• [PROBLEM TO WORK ON] Copy the data below line for line, without changing a single character.

• [TASK MATERIAL]
====================

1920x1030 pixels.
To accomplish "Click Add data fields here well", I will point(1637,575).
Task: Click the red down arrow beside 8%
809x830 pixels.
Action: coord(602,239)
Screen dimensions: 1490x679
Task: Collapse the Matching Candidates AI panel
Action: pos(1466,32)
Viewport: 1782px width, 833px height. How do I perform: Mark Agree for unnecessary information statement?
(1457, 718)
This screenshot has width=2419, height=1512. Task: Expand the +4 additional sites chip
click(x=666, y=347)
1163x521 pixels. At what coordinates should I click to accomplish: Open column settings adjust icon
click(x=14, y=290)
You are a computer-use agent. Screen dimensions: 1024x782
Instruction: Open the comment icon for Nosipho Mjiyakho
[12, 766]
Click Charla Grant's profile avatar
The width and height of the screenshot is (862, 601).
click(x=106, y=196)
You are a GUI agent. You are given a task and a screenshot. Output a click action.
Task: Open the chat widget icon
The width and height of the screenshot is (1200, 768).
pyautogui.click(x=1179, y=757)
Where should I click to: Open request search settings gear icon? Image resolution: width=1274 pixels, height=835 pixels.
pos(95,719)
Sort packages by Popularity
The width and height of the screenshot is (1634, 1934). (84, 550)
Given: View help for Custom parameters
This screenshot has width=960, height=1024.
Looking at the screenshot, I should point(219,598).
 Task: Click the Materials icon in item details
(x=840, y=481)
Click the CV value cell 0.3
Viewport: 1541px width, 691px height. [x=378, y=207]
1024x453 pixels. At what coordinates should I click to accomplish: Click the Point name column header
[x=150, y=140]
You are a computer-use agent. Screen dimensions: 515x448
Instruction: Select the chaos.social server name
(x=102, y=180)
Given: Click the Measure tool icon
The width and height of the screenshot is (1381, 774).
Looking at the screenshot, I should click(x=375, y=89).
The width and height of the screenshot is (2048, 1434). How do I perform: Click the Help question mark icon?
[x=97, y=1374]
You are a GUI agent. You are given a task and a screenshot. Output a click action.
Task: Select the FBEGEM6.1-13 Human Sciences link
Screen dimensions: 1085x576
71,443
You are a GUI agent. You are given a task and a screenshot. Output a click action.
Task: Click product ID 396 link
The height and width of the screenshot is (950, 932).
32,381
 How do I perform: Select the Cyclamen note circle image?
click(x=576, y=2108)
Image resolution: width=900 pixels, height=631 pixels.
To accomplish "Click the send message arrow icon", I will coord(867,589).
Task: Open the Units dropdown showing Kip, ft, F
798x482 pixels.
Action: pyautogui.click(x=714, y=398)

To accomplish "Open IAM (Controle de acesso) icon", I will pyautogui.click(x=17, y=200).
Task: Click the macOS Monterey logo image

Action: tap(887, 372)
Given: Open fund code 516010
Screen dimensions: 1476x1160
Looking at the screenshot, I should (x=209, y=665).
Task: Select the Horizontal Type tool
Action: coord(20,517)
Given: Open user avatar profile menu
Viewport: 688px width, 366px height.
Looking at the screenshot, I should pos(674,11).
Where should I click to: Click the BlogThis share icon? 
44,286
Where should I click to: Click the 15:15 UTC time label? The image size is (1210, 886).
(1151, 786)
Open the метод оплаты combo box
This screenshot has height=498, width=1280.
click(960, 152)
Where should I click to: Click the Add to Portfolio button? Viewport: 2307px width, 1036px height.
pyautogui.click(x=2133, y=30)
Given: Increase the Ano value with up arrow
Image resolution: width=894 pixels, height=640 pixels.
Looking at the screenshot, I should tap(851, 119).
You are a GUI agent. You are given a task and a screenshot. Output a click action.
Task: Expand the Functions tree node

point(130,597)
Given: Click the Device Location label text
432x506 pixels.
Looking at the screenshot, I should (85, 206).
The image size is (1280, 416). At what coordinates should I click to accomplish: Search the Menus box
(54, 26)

====================

• [WRITTEN SOLUTION]
1920x1030 pixels.
To accomplish "Click Add data fields here well", I will point(1637,575).
Task: Click the red down arrow beside 8%
809x830 pixels.
Action: coord(602,239)
Screen dimensions: 1490x679
Task: Collapse the Matching Candidates AI panel
Action: pos(1466,32)
Viewport: 1782px width, 833px height. How do I perform: Mark Agree for unnecessary information statement?
(1457, 718)
This screenshot has width=2419, height=1512. Task: Expand the +4 additional sites chip
click(x=666, y=347)
1163x521 pixels. At what coordinates should I click to accomplish: Open column settings adjust icon
click(x=14, y=290)
You are a computer-use agent. Screen dimensions: 1024x782
Instruction: Open the comment icon for Nosipho Mjiyakho
[12, 766]
Click Charla Grant's profile avatar
The width and height of the screenshot is (862, 601).
click(x=106, y=196)
You are a GUI agent. You are given a task and a screenshot. Output a click action.
Task: Open the chat widget icon
The width and height of the screenshot is (1200, 768).
pyautogui.click(x=1179, y=757)
Where should I click to: Open request search settings gear icon? Image resolution: width=1274 pixels, height=835 pixels.
pos(95,719)
Sort packages by Popularity
The width and height of the screenshot is (1634, 1934). (84, 550)
Given: View help for Custom parameters
This screenshot has width=960, height=1024.
Looking at the screenshot, I should point(219,598).
 Task: Click the Materials icon in item details
(x=840, y=481)
Click the CV value cell 0.3
Viewport: 1541px width, 691px height. [x=378, y=207]
1024x453 pixels. At what coordinates should I click to accomplish: Click the Point name column header
[x=150, y=140]
You are a computer-use agent. Screen dimensions: 515x448
Instruction: Select the chaos.social server name
(x=102, y=180)
Given: Click the Measure tool icon
The width and height of the screenshot is (1381, 774).
Looking at the screenshot, I should click(x=375, y=89).
The width and height of the screenshot is (2048, 1434). How do I perform: Click the Help question mark icon?
[x=97, y=1374]
You are a GUI agent. You are given a task and a screenshot. Output a click action.
Task: Select the FBEGEM6.1-13 Human Sciences link
Screen dimensions: 1085x576
71,443
You are a GUI agent. You are given a task and a screenshot. Output a click action.
Task: Click product ID 396 link
The height and width of the screenshot is (950, 932).
32,381
 How do I perform: Select the Cyclamen note circle image?
click(x=576, y=2108)
Image resolution: width=900 pixels, height=631 pixels.
To accomplish "Click the send message arrow icon", I will coord(867,589).
Task: Open the Units dropdown showing Kip, ft, F
798x482 pixels.
Action: pyautogui.click(x=714, y=398)

To accomplish "Open IAM (Controle de acesso) icon", I will pyautogui.click(x=17, y=200).
Task: Click the macOS Monterey logo image

Action: tap(887, 372)
Given: Open fund code 516010
Screen dimensions: 1476x1160
Looking at the screenshot, I should (x=209, y=665).
Task: Select the Horizontal Type tool
Action: coord(20,517)
Given: Open user avatar profile menu
Viewport: 688px width, 366px height.
Looking at the screenshot, I should pos(674,11).
Where should I click to: Click the BlogThis share icon? 
44,286
Where should I click to: Click the 15:15 UTC time label? The image size is (1210, 886).
(1151, 786)
Open the метод оплаты combo box
This screenshot has height=498, width=1280.
click(960, 152)
Where should I click to: Click the Add to Portfolio button? Viewport: 2307px width, 1036px height.
pyautogui.click(x=2133, y=30)
Given: Increase the Ano value with up arrow
Image resolution: width=894 pixels, height=640 pixels.
Looking at the screenshot, I should tap(851, 119).
You are a GUI agent. You are given a task and a screenshot. Output a click action.
Task: Expand the Functions tree node

point(130,597)
Given: Click the Device Location label text
432x506 pixels.
Looking at the screenshot, I should (85, 206).
The image size is (1280, 416). At what coordinates should I click to accomplish: Search the Menus box
(54, 26)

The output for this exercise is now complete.